Geoff Chappell - Software Analyst
The RtlRbInsertNodeEx function inserts a node into a Red Black tree.
VOID
RtlRbInsertNodeEx (
RTL_RB_TREE *Tree,
RTL_BALANCED_NODE *Parent,
BOOLEAN Right,
RTL_BALANCED_NODE *Node);
The required Tree argument is the address of a control structure for the tree. It maintains pointers to the tree’s root node and left-most node.
The optional Parent argument is the address of a node, assumed to be already in the tree, which is to become the inserted node’s parent. This argument can be NULL if the inserted node is to be the tree’s root.
The Right argument is TRUE or FALSE to insert to the right or left of the Parent, which is assumed to have no right or left child already. This argument is ignored if inserting as the root.
The required Node argument is the address of the node that is to be inserted. This node is assumed to be not already in the tree.
The function returns no indication of success or failure. It can fail, notably for perceiving the tree as corrupt, but it indicates this by __fastfail with FAST_FAIL_INVALID_BALANCED_TREE as the error code.
The RtlRbInsertNodeEx function is exported by name from the kernel and from NTDLL in version 6.2 and higher.
The RtlRbInsertNodeEx function is not documented. The function’s type is disclosed in public symbol files, starting with Windows 8, but Microsoft’s names for the arguments are not. The names used in this note are suppositions.
The function initialises the inserted Node as having no children. Insertion is trivial if Parent is NULL: the Node becomes the Tree’s root node and left-most node; the Node has no parent; and the Node is black. Ordinarily, the Node is inserted as the Parent’s right or left child according to the Right argument, and is red. If inserting to the left of a parent that is the tree’s left-most node, then the newly inserted node becomes the tree’s left-most node.
And that would be the whole of it except for red-black colouring and balancing!
The essential rules of the tree’s colouring are that: each node is either red or black; a red node is not allowed any red child; and the root node is necessarily black. The algorithm for inserting a node starts with the node as red (if it’s not the root). If the new node’s parent is red, this insertion conflicts with the rules and is put right by non-trivial adjustment of the tree. Because the parent is not black, it cannot be the root. It may therefore have a sibling. If this sibling is also red, then the adjustment starts as a relatively simple recolouring. The parent and its sibling are both changed to black, and if the grandparent is not the root, it is changed to red. (It cannot have been red already, since it had a red child.) This adjustment then recurses as if the grandparent were the newly inserted (red) node. It stops trivially on reaching the root. The adjustment becomes very much more substantial if the recursion reaches a (red) node whose parent is red and either has no sibling or has a black sibling. The tree gets rebalanced by promoting the node to be closer to the root than is its present grandparent. The node, which now has the (red) ex-parent as a child, and may now be the root, is changed to black. The ex-grandparent, which now either has no child or has as its one child the ex-parent’s (black) ex-sibling, is changed to red, and the tree’s adjustment is complete.

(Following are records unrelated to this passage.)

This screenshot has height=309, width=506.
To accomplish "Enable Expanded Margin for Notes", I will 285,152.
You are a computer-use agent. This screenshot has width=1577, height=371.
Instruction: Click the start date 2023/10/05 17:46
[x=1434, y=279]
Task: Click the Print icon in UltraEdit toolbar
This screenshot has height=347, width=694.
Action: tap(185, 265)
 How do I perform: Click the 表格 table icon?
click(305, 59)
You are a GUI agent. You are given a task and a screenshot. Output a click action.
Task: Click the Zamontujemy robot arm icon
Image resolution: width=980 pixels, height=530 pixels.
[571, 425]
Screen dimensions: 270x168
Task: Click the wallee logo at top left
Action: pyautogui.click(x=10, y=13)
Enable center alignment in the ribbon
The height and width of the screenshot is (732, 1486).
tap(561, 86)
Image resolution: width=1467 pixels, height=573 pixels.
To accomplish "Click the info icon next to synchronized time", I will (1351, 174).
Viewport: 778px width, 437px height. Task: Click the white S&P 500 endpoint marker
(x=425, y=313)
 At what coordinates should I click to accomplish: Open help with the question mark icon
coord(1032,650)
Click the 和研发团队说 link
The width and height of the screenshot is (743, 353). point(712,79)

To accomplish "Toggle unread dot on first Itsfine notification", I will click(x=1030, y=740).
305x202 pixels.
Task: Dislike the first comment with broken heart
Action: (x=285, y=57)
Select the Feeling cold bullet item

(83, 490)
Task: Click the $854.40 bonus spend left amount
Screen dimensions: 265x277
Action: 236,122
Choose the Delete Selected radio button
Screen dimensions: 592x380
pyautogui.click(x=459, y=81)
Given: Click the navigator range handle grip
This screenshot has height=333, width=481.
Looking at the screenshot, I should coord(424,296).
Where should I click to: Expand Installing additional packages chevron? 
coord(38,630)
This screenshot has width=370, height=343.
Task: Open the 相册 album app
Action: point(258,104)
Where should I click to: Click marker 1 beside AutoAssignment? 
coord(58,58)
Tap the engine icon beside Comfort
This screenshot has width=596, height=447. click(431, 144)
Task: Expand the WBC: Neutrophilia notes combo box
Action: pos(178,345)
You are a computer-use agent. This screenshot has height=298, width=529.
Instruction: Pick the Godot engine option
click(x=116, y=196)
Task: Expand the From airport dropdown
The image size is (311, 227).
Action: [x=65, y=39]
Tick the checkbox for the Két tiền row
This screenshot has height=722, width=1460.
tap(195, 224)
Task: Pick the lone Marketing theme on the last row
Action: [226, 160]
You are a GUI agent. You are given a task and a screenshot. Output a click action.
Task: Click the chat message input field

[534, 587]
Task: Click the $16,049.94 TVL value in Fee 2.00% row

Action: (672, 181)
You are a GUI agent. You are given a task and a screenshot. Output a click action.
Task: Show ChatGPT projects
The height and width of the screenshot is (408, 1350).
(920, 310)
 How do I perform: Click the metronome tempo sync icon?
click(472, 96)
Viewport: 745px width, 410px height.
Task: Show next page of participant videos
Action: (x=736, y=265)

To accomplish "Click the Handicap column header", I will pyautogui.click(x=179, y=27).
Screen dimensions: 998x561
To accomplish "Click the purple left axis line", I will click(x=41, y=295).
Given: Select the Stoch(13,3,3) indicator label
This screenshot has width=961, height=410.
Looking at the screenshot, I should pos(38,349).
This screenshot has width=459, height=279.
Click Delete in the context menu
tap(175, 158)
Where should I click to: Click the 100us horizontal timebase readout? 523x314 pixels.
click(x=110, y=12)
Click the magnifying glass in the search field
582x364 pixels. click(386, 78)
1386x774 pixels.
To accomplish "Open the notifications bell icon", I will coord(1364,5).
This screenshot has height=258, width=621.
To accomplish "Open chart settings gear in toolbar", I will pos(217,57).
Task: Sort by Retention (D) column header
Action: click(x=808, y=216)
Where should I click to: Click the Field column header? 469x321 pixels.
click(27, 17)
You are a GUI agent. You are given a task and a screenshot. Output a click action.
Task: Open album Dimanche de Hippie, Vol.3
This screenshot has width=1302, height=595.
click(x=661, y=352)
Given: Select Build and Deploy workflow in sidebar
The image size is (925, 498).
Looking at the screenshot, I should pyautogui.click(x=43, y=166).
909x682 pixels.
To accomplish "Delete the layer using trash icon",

The Node’s insertion to the Right of the Parent (or as the root if Parent is NULL) replaces anything that was there. For all practical effect, the function assumes that the Parent has no Right node. In the intended circumstances, the caller has scanned the tree enough to identify Parent and Right as the appropriate location and direction for inserting the Node consistently with some left-right ordering that is the caller’s to design and manage. The function knows nothing of what governs the ordering, only that rebalancing the tree preserves the left-right ordering established by the insertions.
By inserting Node to the right of Parent, the caller establishes that Parent is the right-most node to the left of Node and that Parent had no right child. If Parent had a right child that the caller regards as being left of Node, then this child would have been the proper choice of Parent. If Parent had a right child that the caller regards as right of Node, then the proper insertion would be to the left of this child’s left-most descendant (else of the child itself). Microsoft’s programmers have inline routines named RtlTreeFindInsertLocation and RtlTreeFindInsertLocationOrExistingNode for scanning the tree to obtain Node and Right arguments for the call to RtlRbInsertNodeEx.
Beware that the function merely assumes that Right is either TRUE or FALSE, being immediately ready for use as an index into the Children array of an RTL_BALANCED_NODE. Indeed, for all that can be known without documentation, Right is not a BOOLEAN but is instead a UCHAR, perhaps taking values from macro definitions of 0 and 1 for left and right.
The function assumes that nodes have (at least) four-byte alignment. This allows that the one-bit colour of red versus black is safely encoded into the node’s pointer to its parent and therefore keeps the overhead per node to the space taken by its three pointers to left, right and parent nodes.
The function is self-contained in a non-paged code section. Provided all inputs are also in non-paged memory, the function can safely be called at any IRQL.